───── Fragmento seleccionado

Un espacio para escribir

Búsqueda personalizada
El espacio para escribir ha de ser sagrado.

Sea tu dormitorio, o un parque, o un bosque, o una cafetería, para poder escribir a gusto debes sentir música celestial en ese espacio. Debes sentirte en profunda comunicación contigo.

Se trata de dejar de lado los problemas cotidianos y entrar, para escribir, en la catedral de tu alma.

Me encantan las catedrales. Son el símbolo del esfuerzo por construir algo bello. Me siento como una catedral porque mi tarea en esta vida es construirme.

Para escribir tengo algunos ritos. Un tazón de caldo caliente, música suave y latina para inspirar a mi alma y, en esos momentos mi dormitorio se convierte en un espacio sagrado y gozoso donde habita el alma.

Escribir sirve para que el alma se exprese, y el alma no lo hace en circunstancias incómodas. El alma necesita un espacio íntimo y un tiempo tranquilo donde el placer sea posible.

Te propongo que elijas cuidadosamente el tiempo y el espacio para escribir, a sabiendas de que en esos momentos tu alma canta y se eleva hacia el cielo como una catedral a punto de salir volando.

──────────
───── Conjunto de entradas

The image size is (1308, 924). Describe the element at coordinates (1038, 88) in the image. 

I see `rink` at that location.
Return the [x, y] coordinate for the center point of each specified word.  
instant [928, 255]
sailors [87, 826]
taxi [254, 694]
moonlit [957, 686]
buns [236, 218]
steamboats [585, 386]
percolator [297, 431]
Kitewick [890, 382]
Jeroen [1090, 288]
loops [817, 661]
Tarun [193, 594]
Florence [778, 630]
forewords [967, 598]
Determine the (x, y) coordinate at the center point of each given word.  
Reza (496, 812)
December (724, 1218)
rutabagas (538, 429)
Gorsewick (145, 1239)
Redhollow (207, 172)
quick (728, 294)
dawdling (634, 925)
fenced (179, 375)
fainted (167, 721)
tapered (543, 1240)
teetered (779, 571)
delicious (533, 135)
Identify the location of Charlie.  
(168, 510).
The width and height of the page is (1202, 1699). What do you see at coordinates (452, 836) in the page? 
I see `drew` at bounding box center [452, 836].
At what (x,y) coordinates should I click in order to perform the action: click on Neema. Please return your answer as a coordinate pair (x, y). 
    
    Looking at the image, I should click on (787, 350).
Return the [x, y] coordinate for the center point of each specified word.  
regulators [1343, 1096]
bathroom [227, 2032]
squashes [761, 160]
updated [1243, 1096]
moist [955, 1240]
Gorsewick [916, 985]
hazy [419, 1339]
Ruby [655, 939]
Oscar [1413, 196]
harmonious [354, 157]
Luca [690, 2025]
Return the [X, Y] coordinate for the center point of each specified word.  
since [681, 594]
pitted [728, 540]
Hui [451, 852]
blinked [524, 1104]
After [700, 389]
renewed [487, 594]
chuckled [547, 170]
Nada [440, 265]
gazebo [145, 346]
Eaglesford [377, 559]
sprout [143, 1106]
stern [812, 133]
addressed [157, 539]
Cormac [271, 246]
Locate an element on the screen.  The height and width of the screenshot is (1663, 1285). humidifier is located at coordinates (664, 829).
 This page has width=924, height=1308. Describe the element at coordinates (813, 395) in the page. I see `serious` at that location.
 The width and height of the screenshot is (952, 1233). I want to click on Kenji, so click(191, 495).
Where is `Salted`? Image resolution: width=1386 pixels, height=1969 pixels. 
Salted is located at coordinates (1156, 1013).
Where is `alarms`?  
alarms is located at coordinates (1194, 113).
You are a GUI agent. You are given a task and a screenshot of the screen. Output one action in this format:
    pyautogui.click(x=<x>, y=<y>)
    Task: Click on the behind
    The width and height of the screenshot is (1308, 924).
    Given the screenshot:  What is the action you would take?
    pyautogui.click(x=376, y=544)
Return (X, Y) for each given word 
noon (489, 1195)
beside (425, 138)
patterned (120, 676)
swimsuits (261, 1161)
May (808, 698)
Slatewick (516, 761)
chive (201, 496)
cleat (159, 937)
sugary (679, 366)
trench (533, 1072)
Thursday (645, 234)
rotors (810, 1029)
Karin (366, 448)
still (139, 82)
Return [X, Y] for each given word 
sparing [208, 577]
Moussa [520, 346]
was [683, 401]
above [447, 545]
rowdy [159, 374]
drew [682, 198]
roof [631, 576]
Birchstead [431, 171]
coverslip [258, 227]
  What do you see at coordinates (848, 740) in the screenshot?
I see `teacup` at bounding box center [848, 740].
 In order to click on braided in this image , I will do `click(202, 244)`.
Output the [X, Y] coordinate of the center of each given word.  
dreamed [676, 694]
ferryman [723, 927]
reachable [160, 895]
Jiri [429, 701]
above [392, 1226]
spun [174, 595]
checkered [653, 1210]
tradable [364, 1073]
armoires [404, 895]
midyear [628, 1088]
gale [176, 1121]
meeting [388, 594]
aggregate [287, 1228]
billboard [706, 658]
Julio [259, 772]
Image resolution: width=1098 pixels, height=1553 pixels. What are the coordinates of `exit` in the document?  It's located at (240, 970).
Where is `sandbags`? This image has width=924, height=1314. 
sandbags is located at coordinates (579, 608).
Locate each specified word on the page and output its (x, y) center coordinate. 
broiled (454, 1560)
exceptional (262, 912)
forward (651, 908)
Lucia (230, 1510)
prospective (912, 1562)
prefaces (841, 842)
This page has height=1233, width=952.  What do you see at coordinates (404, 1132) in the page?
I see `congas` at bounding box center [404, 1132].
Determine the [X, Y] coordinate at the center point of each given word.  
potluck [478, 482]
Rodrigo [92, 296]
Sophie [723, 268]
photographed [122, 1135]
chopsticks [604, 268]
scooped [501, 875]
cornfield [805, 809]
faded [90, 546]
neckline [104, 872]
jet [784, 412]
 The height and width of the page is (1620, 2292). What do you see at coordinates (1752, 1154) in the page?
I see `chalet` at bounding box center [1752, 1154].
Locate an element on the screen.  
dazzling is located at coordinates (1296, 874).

──────────

* _Enunciado del ejercicio_
¿Qué ritos se mencionan en el texto sobre el espacio para escribir?

* _Respuesta_
Un tazón de caldo caliente y música suave y latina.